Cheng-San Chen, the owner of Louie’s, described the suspects as black males, approximately 5’8 tall and of average build, between the ages of 15 and 18, both wearing black ski masks and black outfits.
Chen said that the first assailant ran into the store at about 8:30 p.m., pointed a large pistol at his head and demanded that he open the cash register.
There were no customers in the store at the time of the robbery, and Chen said he was behind the counter doing paperwork.
Chen said the first robber emptied the cash register of about $100, when a second armed assailant entered the store, pointed at the lottery ticket machine and told him to open it.
Chen said he told the two men that it was a lottery machine with no money, and then the first suspect struck him in the head with the barrel of his gun about 15 to 20 times.

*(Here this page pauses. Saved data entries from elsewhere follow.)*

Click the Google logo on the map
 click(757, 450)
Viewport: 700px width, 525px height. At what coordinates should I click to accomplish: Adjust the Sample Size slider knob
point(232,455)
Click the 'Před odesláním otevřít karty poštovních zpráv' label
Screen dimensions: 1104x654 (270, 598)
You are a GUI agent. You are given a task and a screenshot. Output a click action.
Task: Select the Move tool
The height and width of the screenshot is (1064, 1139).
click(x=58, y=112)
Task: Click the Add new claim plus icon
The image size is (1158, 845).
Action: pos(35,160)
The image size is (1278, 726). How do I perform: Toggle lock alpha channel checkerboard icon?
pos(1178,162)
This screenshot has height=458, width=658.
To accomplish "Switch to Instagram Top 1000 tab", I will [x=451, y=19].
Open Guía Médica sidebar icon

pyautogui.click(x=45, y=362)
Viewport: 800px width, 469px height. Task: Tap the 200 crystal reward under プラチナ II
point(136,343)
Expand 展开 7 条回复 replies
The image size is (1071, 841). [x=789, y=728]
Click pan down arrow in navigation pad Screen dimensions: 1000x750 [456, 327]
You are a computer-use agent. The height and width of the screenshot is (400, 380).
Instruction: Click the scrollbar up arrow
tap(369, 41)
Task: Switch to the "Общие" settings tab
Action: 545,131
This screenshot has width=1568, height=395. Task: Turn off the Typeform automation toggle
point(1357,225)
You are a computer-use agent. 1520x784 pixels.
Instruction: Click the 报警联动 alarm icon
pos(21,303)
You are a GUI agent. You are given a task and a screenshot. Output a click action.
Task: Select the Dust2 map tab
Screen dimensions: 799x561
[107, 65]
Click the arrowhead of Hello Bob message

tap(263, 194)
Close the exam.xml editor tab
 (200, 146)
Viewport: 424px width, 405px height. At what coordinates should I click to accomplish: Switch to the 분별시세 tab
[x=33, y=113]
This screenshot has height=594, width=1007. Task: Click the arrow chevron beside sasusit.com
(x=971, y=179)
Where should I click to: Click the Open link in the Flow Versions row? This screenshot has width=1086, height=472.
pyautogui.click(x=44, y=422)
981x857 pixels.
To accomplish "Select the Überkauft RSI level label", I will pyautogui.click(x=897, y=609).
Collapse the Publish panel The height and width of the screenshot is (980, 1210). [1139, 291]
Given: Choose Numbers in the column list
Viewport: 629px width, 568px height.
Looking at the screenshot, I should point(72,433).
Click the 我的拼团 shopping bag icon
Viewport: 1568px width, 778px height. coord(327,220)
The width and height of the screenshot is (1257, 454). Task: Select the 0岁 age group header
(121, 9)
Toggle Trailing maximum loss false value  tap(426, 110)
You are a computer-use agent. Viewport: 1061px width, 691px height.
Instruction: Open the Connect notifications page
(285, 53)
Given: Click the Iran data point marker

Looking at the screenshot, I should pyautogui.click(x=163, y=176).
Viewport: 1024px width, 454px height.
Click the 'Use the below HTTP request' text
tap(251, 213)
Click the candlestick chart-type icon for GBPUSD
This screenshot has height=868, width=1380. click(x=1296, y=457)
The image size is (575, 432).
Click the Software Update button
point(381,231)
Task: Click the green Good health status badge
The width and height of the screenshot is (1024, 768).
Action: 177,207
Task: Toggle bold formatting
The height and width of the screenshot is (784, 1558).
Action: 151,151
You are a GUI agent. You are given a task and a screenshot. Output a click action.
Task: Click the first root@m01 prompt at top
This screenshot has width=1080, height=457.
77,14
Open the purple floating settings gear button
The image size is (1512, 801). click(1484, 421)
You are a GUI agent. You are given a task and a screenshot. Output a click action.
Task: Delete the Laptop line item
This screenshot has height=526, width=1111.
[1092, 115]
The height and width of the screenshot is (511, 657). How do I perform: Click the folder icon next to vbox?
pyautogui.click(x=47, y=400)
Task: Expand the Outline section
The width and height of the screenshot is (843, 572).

“When they hit me, I thought a bullet went through my brain, and I thought, ‘Oh my god, I have died,’” Chen said. “While they were hitting me, I pressed the emergency button.”
Chen has an emergency button behind his counter to alert the police.
Chen said he does not remember what happened in the minutes immediately following the blows to his head.
“Probably I lost consciousness. I don’t remember what was going on,” Chen said.
Chen reported feeling immense relief upon regaining consciousness.
“I thought to myself, ‘Oh geez, I am still alive. They didn’t kill me,’” Chen said. “Then I went outside to see what direction they went.”
Chen said several bystanders outside reported that there was a third man who was driving the getaway vehicle. Chen said the vehicle sped away before he could see it.
Chen said that he found what appeared to be the barrel of the gun and a spring lying on the floor of the store after the robbery, but Chen said he was unsure whether the gun was fake.
Cambridge Police Department (CPD) spokesperson Frank T. Pasquarello said that there was no way of knowing whether or not the gun was real and that the robbery investigation is ongoing. He added that Chen needed no medical attention despite the blows to the head.
Joseph K. Costello IV ’03-’04, who visited the store about an hour after the robbery—after the police had left, but prior to the arrival of a team of specialists who collected the evidence—said the pieces of the gun on the floor appeared not to belong to an actual firearm.